I got the same when I paused, but just used the quadratic formula to get the roots. I also threw away the mirror image and solved for a rectangle of width x/2 and height x. Keeps this 65 year old brain in shape. 😉
Me ha gustado bastante el problema. Yo lo resolví así: primero sistema de ecuaciones con cos(a)=1-x/10 Cos(90-a)=1-x/5 Elevas al cuadrado ambas ecuaciones y las sumas, y obtienes que 1=(1-x/10)^2 +(1-x/5)^2. Y de aquí llegas a la misma ecuación de segundo grado y listo...
A simpler way is to drop a perpendicular line from the intersection down to the baseline through the square. This line would be the same as the radius so 5m. This point at the baseline would be the centre of the baseline of the square and would form a triangle with the centre of the circle and would be going through the corner of the square. The length of this side can be calculated by the Pythagoras theorem. It would be approx 7m. Now the part of this line within the square ie from the angle of the square to the middle of the baseline side of the square would be 7 minus the radius which would be 2m. A line from the angle of the square to the centre of the side on the baseline would be the same length as the side of the square. Because of you were to consider a triangle within the square with its tip at the middle of the baseline of the square and one side formed by the top line of the square it would be an equilateral triangle since it would always be 60 degrees to reach the midpoint of the side of a square to the angle of the square. Since we know the length of one side of the equilateral triangle is 2m. So we know the side of the triangle that makes the top line of the square is also 2m. So area of 4 sq m I liked the more mathy explanation too.. I guess this was more geometric and intuitive to me. 😊
You cant assume the line intersects at the centre of the square. It works for this scenario but if the example was not to scale then your assumption would lead you to the wrong answer
@@darainsyed7515if the square is between two equal circles and two angles of the square touch the circles then wouldn't a tangent from the intersection always fall at the midpoint of the square?

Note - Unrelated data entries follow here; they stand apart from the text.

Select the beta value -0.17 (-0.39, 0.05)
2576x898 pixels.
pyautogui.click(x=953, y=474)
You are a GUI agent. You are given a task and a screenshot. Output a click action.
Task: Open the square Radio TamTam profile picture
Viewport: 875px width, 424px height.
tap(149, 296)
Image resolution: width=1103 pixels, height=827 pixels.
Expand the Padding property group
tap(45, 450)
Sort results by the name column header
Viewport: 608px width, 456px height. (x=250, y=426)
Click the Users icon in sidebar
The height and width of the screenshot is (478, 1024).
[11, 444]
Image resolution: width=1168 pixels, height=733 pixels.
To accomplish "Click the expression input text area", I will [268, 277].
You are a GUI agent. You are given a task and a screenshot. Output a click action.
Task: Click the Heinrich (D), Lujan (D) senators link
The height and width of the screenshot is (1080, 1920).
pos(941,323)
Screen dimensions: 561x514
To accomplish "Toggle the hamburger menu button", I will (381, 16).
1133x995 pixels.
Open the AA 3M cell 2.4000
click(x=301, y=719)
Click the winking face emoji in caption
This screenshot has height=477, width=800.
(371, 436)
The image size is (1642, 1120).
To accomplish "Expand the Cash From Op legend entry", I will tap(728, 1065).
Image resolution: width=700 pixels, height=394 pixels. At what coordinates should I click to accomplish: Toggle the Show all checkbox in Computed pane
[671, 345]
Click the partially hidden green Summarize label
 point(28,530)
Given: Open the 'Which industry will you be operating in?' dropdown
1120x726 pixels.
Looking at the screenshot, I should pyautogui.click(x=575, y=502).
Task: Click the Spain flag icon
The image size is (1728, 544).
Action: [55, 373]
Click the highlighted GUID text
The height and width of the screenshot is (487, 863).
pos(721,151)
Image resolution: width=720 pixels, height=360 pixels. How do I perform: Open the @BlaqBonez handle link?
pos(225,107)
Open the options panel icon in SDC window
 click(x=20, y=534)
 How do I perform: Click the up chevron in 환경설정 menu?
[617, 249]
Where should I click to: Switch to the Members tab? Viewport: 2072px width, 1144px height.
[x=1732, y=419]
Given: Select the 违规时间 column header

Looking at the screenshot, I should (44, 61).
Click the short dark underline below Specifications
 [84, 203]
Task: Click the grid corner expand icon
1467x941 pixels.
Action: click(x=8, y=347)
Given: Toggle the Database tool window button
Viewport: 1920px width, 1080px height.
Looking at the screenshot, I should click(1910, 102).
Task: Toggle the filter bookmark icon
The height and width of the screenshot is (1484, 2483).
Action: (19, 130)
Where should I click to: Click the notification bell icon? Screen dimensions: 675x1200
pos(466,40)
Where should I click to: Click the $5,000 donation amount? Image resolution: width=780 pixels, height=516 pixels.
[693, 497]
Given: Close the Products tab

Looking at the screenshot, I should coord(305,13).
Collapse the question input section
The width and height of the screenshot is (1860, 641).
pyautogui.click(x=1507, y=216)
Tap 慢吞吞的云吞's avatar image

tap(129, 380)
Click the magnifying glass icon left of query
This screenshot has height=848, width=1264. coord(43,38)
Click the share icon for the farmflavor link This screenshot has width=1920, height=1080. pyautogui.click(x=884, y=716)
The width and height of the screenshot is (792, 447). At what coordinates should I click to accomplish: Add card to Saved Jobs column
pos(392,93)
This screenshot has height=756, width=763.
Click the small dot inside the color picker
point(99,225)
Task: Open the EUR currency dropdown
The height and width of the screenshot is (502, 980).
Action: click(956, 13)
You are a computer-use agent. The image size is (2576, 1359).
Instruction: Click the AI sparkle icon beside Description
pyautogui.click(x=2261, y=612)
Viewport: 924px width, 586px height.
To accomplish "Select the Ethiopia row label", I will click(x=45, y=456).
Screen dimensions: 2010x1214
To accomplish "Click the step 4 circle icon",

This was satisfying to think through. I did it slightly differently. I thought of the circles as plotted on the quadratic plane. Think of the right most circle plotted as (x and y being any point of the circle not as in the video) 5 = sqrt((x-5)^2 + (y-5)^2) So one point on this circle must intersect with the top right point of the square. Notice the top right point of the square is such that y = 2x because the square's width is bisected by the y-axis. Substituting in: 5 = sqrt((x-5)^2 + (2x-5)^2) -> 0 = (x-5)(x-1) -> x = 5 and x = 1 or the points (1,2) the point we are interested in and (5,10) the top of the circle So then the area is 4 since y = 2x = 2 is the length of the square.